The year was 1909, and it took more than three weeks by ship for the Harvard doctors to cross the Pacific and make it to Shanghai. But already the city they encountered, with its Scottish opium traders, Jewish real estate magnates, Sikh police officers, Cantonese merchant princes, and pidgin-English lingua franca, was the most open metropolis the world had ever seen. Neither passport nor visa was required for entry. An introduction to the city authored in the 1920s by an American expat gushed about its worldliness: "When a traveller arrives in Shanghai to-day he is struck by the fact that to all intents and purposes he might be in a large European city [on account of the] tall buildings, the well paved streets, the large hotels and clubs, the parks and bridges, the stream of automobiles, the trams and buses, the numerous foreign shops, and, at night, the brilliant electric lighting — all are things he is accustomed to."

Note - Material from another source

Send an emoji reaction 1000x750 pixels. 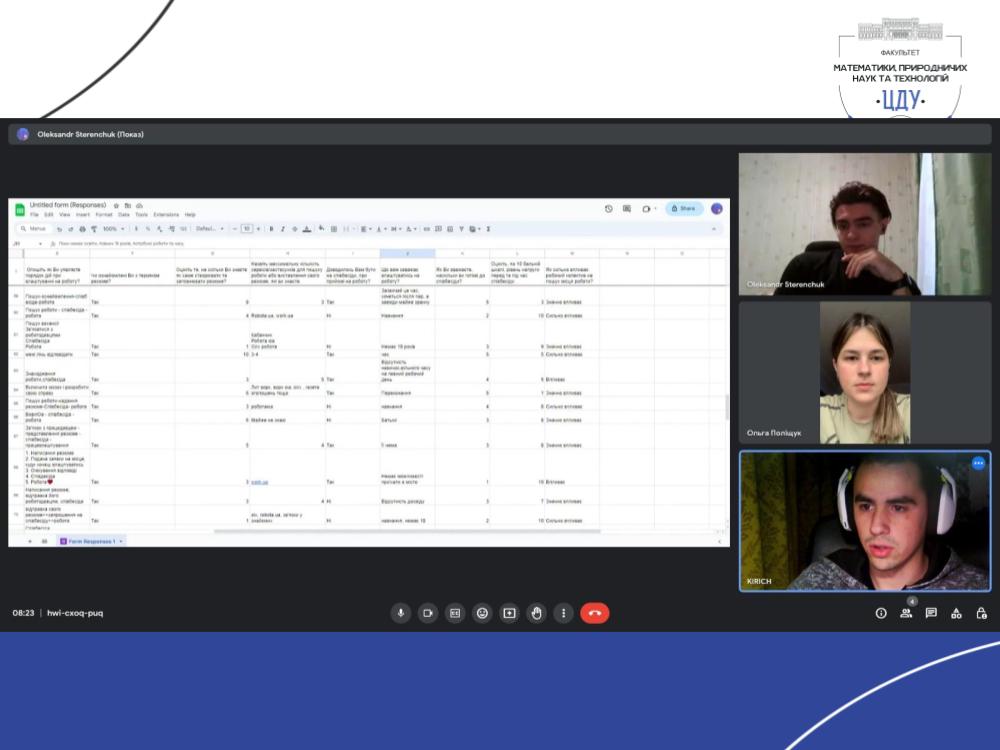pos(482,613)
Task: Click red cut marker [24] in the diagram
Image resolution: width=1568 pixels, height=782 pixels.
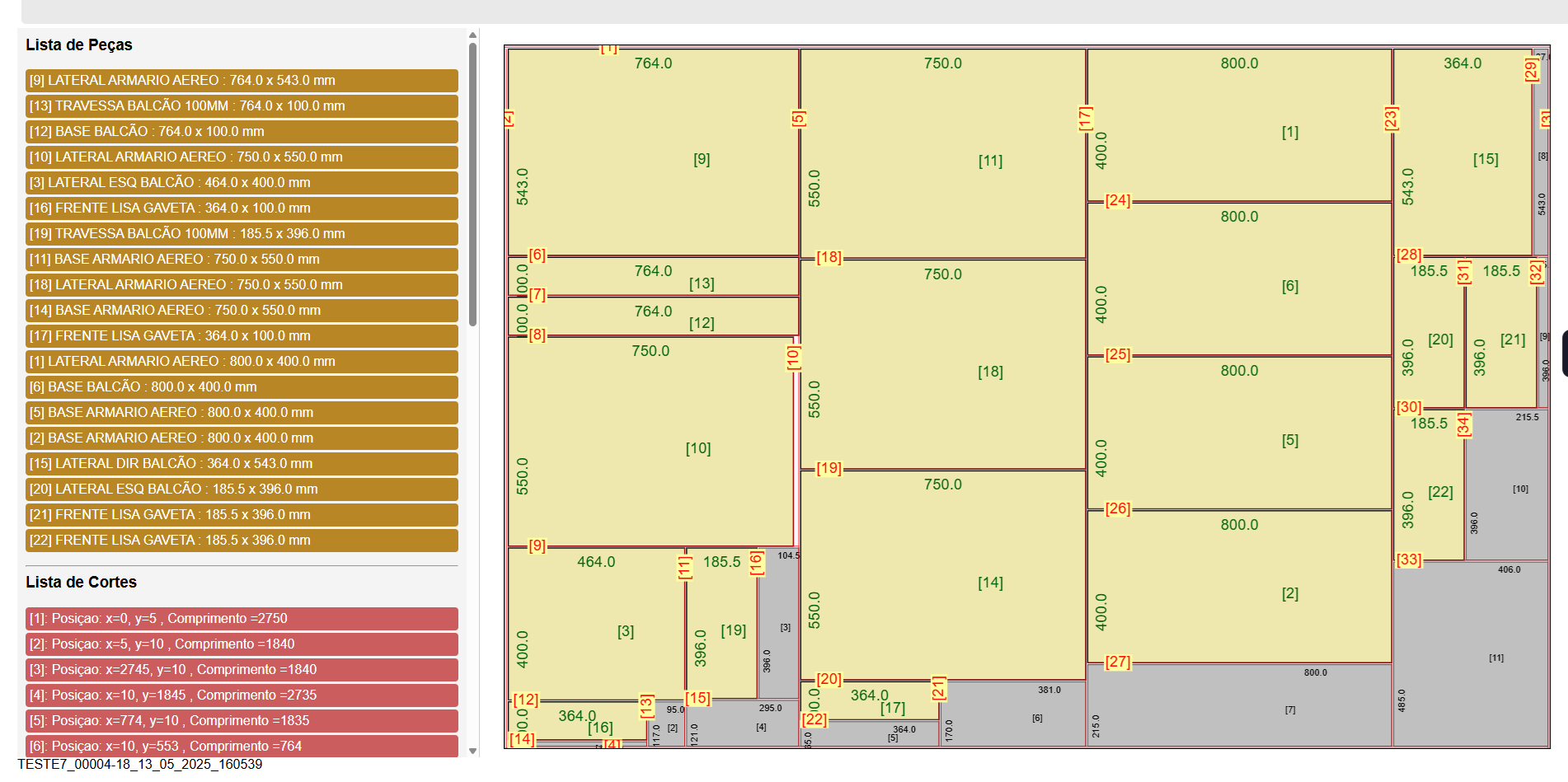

But for all that, this Shanghai was a place of danger as well as opportunity: The rebellious political life it cultivated would topple China’s emperors just months after the young doctors’ arrival. Their own venture collapsed just a few years after its launch.
The cosmopolitan Shanghai that lured them there had been born decades earlier when, in the 1840s, the rising Western powers forced the Chinese emperor to accept the first of the "unequal treaties." Within the city limits, foreigners were exempt from Chinese law; legally it was as if they’d never left home. Soon the peculiar legal principle of "extraterritoriality" became a physical reality as Britain, France, and the United States carved out concessions from the open land surrounding Shanghai’s centuries-old walled city, then a regional hub of some 200,000 people in the fertile Yangtze River delta. The settlements the foreigners built starting in 1845 looked like their home countries in miniature. The French Concession became famous for its beautiful tree-lined streets and elegant cafes, the British for its sumptuous private clubs, and the American for the bustling commerce along its main thoroughfare, Broadway. Just a decade after its creation, foreign-dominated Shanghai was China’s leading international port, displacing Canton on the Pearl River. Within two decades, Shanghai was the fastest-growing city on the planet.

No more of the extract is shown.